Airbnb has shown a lot of promise in over a decade of continuous improvement, but it has a number of challenges still to address. City and state governments around the world have enacted legislation, or have at least begun to consider how to crack down on the growing share of short-term rentals on the market. Opponents of companies like Airbnb range from powerful hotel lobbies such as the American Hotel and Lodging Association, to small, local citizens groups. These opponents complain that short-term rentals negatively impact the urban and social fabric in a number of ways, including increasing home prices, distorting the character of residential neighborhoods, and decreasing the number of long-term rentals, which is said to further contribute to the housing affordability crisis. Research has indeed indicated that short-term rentals could be responsible for as much as one fifth of the year-over-year increase in U.S. rents (Barron, Kung, & Proserpio, 2018), prompting cities like New York, Los Angeles and Paris to enact strict regulations. In 2014, New York’s attorney general’s office released a report claiming that as many as 72% of Airbnb’s rentals violated state zoning laws in some way (Airbnb in the City, 2014). Even in spite of this, Airbnb has been favored by New York judges, who recently placed an injunction on a law which would require Airbnb to share its hosts’ addresses and identities. The company still faces challenges from hosts who violate New York’s Multiple Dwellings Law, i.e. those hosts leasing units in certain types of buildings for less than 30 days at a time, yet liability for these violations remains ambiguous.

The liability issue is one that has persistently nagged Uber, the peer-to-peer-type transaction platform for ride hailing. Addressing guest safety and security concerns has become a major challenge for the two companies’ public relations, as stories emerge of violent encounters with hosts, unsafe or unsanitary riding/lodging conditions, and others. This has been another point of concern, contributing to Uber’s share price falling over 30% since its highly anticipated public offering in May 2019. It is worth mentioning that Uber debuted at a much more conservative value-to-sales multiple of 7X, compared with its rival Lyft, which debuted two months earlier at a multiple of 11X. To date, Lyft’s value has plummeted over 45%, and the two companies have settled around a valuation of 7X sales. Others in the peer-to-peer marketplace space, such as Etsy, are trading at multiples closer to 12X.

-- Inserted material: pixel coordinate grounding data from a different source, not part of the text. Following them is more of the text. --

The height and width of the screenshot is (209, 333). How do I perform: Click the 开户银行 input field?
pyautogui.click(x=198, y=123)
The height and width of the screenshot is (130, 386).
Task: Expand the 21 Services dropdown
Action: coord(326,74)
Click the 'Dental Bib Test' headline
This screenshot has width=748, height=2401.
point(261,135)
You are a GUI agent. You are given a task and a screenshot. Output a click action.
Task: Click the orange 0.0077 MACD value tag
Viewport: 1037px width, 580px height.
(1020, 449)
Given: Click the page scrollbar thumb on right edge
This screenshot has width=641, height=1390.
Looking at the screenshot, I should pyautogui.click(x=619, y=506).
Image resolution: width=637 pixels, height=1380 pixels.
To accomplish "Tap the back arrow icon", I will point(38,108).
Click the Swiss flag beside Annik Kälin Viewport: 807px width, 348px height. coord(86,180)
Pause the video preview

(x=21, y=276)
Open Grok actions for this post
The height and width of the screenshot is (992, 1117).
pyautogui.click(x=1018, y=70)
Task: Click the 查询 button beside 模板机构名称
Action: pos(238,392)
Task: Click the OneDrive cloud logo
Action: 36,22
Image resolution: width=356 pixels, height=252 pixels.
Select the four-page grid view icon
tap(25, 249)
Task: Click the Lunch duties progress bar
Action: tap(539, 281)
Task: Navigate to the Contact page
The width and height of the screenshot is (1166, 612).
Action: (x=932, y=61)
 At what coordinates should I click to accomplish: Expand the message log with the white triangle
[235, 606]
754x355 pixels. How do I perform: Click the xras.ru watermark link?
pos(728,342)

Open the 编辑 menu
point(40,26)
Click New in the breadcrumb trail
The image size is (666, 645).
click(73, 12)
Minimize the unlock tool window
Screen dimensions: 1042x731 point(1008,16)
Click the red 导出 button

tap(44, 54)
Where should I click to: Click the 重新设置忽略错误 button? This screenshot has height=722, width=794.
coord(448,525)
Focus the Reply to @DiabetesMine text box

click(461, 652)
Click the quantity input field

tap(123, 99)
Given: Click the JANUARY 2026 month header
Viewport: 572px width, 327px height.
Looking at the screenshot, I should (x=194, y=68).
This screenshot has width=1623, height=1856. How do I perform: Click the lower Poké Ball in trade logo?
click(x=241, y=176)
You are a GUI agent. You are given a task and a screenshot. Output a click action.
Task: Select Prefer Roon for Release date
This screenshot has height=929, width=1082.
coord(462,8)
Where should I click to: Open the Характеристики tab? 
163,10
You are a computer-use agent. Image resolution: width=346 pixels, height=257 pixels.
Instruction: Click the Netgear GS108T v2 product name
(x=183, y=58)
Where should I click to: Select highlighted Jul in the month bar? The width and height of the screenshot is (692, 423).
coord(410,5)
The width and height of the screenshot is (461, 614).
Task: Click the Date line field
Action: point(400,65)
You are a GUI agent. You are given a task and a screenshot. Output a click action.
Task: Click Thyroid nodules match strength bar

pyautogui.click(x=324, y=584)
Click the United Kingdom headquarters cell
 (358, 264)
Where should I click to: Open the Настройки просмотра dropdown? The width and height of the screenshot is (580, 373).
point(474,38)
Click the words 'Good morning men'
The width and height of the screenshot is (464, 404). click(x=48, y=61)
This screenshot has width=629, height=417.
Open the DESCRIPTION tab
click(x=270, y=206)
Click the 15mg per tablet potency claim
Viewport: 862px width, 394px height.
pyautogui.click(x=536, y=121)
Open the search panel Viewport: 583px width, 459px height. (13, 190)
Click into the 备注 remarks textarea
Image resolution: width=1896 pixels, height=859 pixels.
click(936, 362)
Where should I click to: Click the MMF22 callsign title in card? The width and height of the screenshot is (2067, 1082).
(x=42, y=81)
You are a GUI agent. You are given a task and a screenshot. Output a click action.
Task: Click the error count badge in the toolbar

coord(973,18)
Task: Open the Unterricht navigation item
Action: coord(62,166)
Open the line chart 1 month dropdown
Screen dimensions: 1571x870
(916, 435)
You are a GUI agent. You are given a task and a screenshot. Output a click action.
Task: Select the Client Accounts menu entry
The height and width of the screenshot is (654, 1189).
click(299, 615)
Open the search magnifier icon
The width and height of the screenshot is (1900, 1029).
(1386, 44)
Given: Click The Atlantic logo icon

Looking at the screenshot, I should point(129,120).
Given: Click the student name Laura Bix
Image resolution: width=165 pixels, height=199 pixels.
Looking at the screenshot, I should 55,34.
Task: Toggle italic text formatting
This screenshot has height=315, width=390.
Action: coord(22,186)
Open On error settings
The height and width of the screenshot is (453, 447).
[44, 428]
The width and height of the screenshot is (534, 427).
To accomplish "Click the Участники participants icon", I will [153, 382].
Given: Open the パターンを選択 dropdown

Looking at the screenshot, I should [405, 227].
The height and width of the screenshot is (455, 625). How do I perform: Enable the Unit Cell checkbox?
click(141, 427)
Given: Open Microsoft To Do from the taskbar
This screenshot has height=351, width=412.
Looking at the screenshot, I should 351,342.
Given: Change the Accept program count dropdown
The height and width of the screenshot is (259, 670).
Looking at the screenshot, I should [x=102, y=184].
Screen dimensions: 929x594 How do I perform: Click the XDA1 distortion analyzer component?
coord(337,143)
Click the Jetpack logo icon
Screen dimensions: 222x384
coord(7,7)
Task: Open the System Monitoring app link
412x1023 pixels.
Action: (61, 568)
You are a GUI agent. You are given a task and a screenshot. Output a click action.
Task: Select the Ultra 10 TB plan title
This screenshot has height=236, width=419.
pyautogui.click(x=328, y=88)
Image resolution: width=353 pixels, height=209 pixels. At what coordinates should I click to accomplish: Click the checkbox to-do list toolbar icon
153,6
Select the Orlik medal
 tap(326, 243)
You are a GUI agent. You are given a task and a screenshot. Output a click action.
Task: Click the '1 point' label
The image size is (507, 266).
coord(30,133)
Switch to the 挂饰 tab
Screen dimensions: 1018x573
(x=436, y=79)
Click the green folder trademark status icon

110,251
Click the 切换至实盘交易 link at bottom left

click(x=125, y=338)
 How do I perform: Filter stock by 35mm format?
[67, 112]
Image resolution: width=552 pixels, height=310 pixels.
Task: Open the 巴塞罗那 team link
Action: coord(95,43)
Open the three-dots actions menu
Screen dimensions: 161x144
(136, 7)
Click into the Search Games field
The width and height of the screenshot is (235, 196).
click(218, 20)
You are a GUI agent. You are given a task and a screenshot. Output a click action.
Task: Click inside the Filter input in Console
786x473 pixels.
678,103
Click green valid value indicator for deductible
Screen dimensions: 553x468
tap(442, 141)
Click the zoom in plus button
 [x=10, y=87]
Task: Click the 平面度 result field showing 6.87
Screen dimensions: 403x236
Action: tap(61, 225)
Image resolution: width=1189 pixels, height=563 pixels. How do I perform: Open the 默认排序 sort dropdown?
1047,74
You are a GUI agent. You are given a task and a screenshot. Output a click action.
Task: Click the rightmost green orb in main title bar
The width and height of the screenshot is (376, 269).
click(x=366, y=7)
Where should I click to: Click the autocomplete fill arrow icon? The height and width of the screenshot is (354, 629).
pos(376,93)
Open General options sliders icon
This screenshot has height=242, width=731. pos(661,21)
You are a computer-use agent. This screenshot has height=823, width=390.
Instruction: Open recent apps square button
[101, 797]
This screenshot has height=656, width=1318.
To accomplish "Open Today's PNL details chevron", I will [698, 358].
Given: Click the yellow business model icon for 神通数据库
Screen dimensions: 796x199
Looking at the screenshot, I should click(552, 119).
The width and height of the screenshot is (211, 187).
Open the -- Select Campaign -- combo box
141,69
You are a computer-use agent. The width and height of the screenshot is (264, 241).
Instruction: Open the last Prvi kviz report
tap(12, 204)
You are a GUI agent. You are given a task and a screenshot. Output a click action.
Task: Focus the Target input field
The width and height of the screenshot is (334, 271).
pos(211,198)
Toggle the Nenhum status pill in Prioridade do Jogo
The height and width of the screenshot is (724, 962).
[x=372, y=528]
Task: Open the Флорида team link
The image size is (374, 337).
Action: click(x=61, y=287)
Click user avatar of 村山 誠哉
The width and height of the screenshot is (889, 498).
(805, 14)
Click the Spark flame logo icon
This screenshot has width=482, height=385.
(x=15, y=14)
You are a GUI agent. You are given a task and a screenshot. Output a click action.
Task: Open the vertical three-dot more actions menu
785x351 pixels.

Regulatory pressures like these have maligned the inflated values of peer-to-peer marketplace technology, and they remain a big question mark for Airbnb moving forward. Local governments could put a hard ceiling on Airbnb’s growth potential, and could even chip away at in-place revenues in the near future. Still, given Airbnb’s robust reservation platform, the strength of its leadership, and the democratization of the lodging sector on which it has built its name, it is likely that Airbnb will debut at a valuation tied closely to an established hospitality franchisor like Hyatt or IHG, which currently trade at multiples around 15 or 16 times EBITDA. Earlier this year, Airbnb sold shares at a valuation of roughly $35B. It has not yet released its 2018 earnings, but based off 2017’s earnings of $2.7B (call it $3B), this puts their EBITDA multiple at roughly 12 times. Regulatory and liability concerns aside, it seems like Airbnb still has a lot of room to run in 2020, and, in time, will create lasting value for investors and users alike.

Works Cited

Barron, K., Kung, E., & Proserpio, D. (2018, March 29). The Effect of Home-Sharing on House Prices and Rents: Evidence from Airbnb. Retrieved from SSRN: http://dx.doi.org/10.2139/ssrn.3006832

Kessler, S. (2016, May 27). How Airbnb Made its Payments More Accesible to Brazilians for the Rio Olympics. Retrieved from fastcompany.com: https://www.fastcompany.com/3060291/how-airbnb-made-its-payments-system-more-accessible-to-brazilians-

Muller, M., & Gaffney, C. (2018). Comparing the Urban Impacts of the FIFA World Cup and Olympic Games From 2010 to 2016. Journal of Sport and Social Issues, 247-269.

New York State Office of the Attorney General. (2014). Airbnb in the City. New York: State of New York’s Research Department and Internet Bureau.

STR. (2016). Rio De Janeiro Adds 9,500 Hotel Rooms for Olympic Games. Hendersonville, TN: Smith Travel Research.